### Source extract
Lanka Sundaram (Telugu: లంక సుందరం) (1 January 1905 – 8 January 1967) was an Indian politician and an expert in international law.

Life
He was born in Chodavaram in Godavari district of Andhra Pradesh. He did his primary education in Noble College, Machilipatnam. During an oration, Maharajah of Baroda, Syaji Rao Gaekwad  sponsored his education in England. He studied at University of Oxford in International Law. In 1929, he qualified in the Indian Civil Service examination. But the British Government refused to give him government job. Hence he has concentrated on social service.

He was elected to the first Lok Sabha in 1952 from Visakhapatnam constituency. He was openly criticised during the parliamentary discussions on various issues to the country during the early period after Indian independence.

He was a footballer. He wrote many books and was the editor of Commerce and Industry.  His books are chosen for university syllabi and often used as reference material. India in World Politics is his main book.

### Requirement 1
List every year mentioned in the Lanka Sundaram biography, in the order it appears.
### Requirement 2
Reproduce the part of the Lanka Sundaram biography that opens with the words containing "Lanka Sundaram (Telugu: లంక" and closes with "after Indian independence.".
### Requirement 3
Carry on the Lanka Sundaram biography from its final sentence.
The lines placed after this biography are not needed.

### Supplied data
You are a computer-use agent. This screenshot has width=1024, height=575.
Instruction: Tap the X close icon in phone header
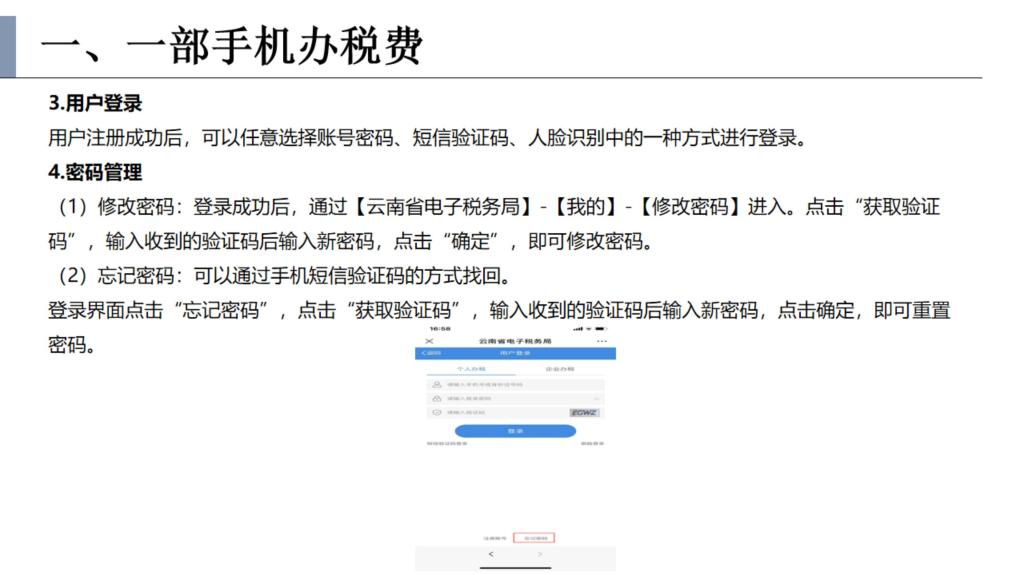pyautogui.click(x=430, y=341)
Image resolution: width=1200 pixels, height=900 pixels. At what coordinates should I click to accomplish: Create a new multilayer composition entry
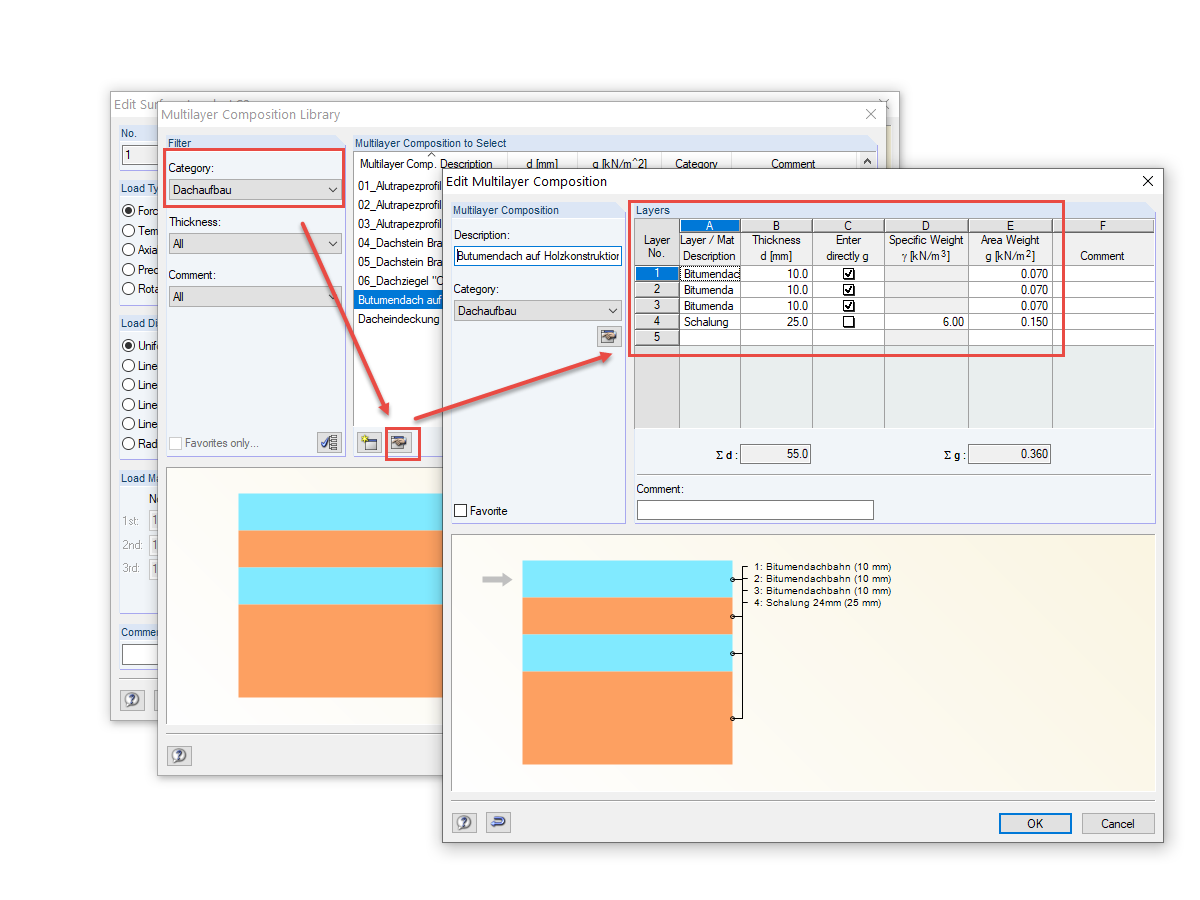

### Task result 1
1905, 1967, 1929, 1952

### Task result 2
Lanka Sundaram (Telugu: లంక సుందరం) (1 January 1905 – 8 January 1967) was an Indian politician and an expert in international law.

Life
He was born in Chodavaram in Godavari district of Andhra Pradesh. He did his primary education in Noble College, Machilipatnam. During an oration, Maharajah of Baroda, Syaji Rao Gaekwad  sponsored his education in England. He studied at University of Oxford in International Law. In 1929, he qualified in the Indian Civil Service examination. But the British Government refused to give him government job. Hence he has concentrated on social service.

He was elected to the first Lok Sabha in 1952 from Visakhapatnam constituency. He was openly criticised during the parliamentary discussions on various issues to the country during the early period after Indian independence.

### Task result 3
Committee on Public Undertakings
Lanka Sundaram, Independent member of Indian Parliament moved a resolution and initiated the discussion on the need for setting up a Parliamentary Committee on Public Undertakings to focus on the broader policy and operational issues concerning public enterprises. The resolution was adopted in December 1953 and the committee was set up in 1964.

Publications

 A secular state for India; thoughts on Indiaʼs political future (1944)
 India Analysed, Volume I, International (1933) along with Alfred Zimmern; Manning, C.A.W.; Keith, Arthur Berriedale; Jenks, C.W.

References

External links
 Biodata of Lanka Sundaram at Lok Sabha website.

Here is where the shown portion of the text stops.